Studio album by Moira Dela Torre
- Released: February 19, 2018
- Studio: Star Music (Quezon City, Metro Manila)
- Genre: Pop, Soul, OPM
- Length: 55:30
- Label: Star Music

Moira Dela Torre chronology
| Lost In Translation (2016) | Malaya (2018) | Knots (2018) |

Singles from Malaya
- "Torete" Released: August 25, 2017; "Malaya" Released: September 18, 2017; "Sundo" Released: October 6, 2017; "Tagpuan" Released: January 25, 2018; "You Are My Sunshine" Released: February 2, 2018;

= Malaya (Moira Dela Torre album) =

Malaya (English: Freedom) is the debut studio album by Filipina singer Moira Dela Torre. It was released in 2018 by Star Music. The album consists of thirteen tracks, ten original songs and three covers. The album was awarded an eight-time platinum certification in 2020.

==Background==
Dela Torre started out doing covers and online corporate jingles including McDonald's "Hooray for Today", Surf's "Pinalaki", and Johnson & Johnson's "Signature of Love".

"Malaya" was initially released on 17 February 2018, during her first solo concert at New Frontier Theater in Cubao, Quezon City, Metro Manila.

===Singles===
The first single of the album Torete (originally sung by Moonstar88) was released on 25 August 2017. The song was used as a soundtrack for the movie Love You to the Stars and Back, a film starring Julia Barretto and Joshua Garcia.

The second single Malaya was released on 18 September 2017. The song is one of the soundtracks of the movie Camp Sawi, a Filipino comedy-drama film starring Andi Eigenmann, Bela Padilla, Yassi Pressman, Kim Molina, Sam Milby and Arci Muñoz.

The third single Sundo (originally sung by Imago) was released on 6 October 2017. The song was used as a soundtrack for the Filipino family drama television series The Good Son, starring Joshua Garcia, Jerome Ponce, McCoy de Leon, and Nash Aguas, with Eula Valdez, Mylene Dizon, John Estrada, Loisa Andalio, Elisse Joson, Alexa Ilacad and Albert Martinez.

The fourth single of the album, Tagpuan was released on 25 January 2018. The music video of the song was released on 29 April 2019. The first three minutes of the eight-minute music video features Dela Torre looking back at her painful memories, Dela Torre got the surprise of her life when her best friend Jason Hernandez proposed, right at the end of the music video. During her interview with Boy Abunda in the late-night talk show Tonight with Boy Abunda, Dela Torre said that her song Tagpuan was one of the hardest song she has ever written.

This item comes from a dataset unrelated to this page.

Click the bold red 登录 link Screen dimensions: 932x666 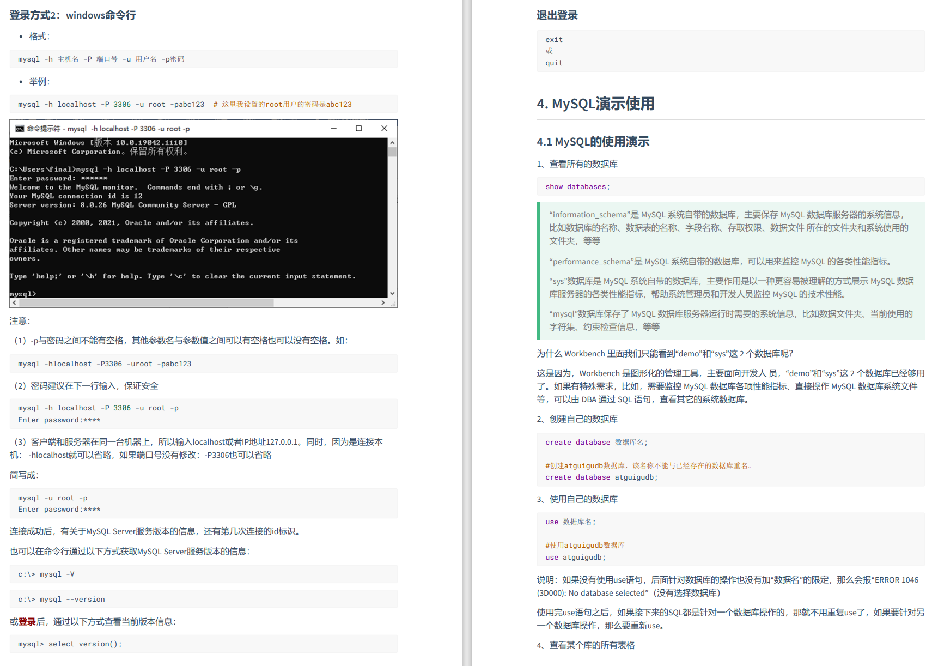(x=27, y=621)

The fifth single You Are My Sunshine (originally sung by Jimmie Davis) was released on 2 February 2018. The song is one of the soundtracks of the movie Meet Me in St. Gallen, a Filipino romantic comedy-drama film starring Carlo Aquino and Bela Padilla.

==Track listing==
9 songs were written by Dela Torre.

Malaya
| No. | Title | Writer(s) | Length |
|---|---|---|---|
| 1. | "Malaya" | Dela Torre | 5:20 |
| 2. | "We & Us" | Dela Torre | 4:18 |
| 3. | "Before It Sinks In" | Dela Torre | 4:23 |
| 4. | "Langit Lupa" (featuring Iñigo Pascual) | Dela Torre | 4:00 |
| 5. | "Sabi-Sabi" | Dela Torre | 4:02 |
| 6. | "Take Her to the Moon" | Dela Torre | 5:23 |
| 7. | "Tagu-Taguan" | Dela Torre | 4:09 |
| 8. | "Tagpuan" | Dela Torre | 4:20 |
| 9. | "You Are My Sunshine" (A cover from Jimmie Davis) | Mitchell | 2:44 |
| 10. | "Saglit" (Marco's Theme from The Better Half) | Dela Torre | 4:23 |
| 11. | "Sundo" (A cover from Imago) | de Leon, Lucero | 4:31 |
| 12. | "Torete" (A cover from Moonstar88) | Hernandez | 4:32 |
| 13. | "Titibo-Tibo" | Amistoso | 3:22 |
| Total length: |  |  | 55:30 |

==Certification==

| Region | Certification | Certified units/sales |
| Philippines (PARI) | 8× Platinum | 120,000^{*} |
^{*} Sales figures based on certification alone.

==Appearances in the media==
"Before It Sinks In" was used as the eviction song of Pinoy Big Brother: Otso.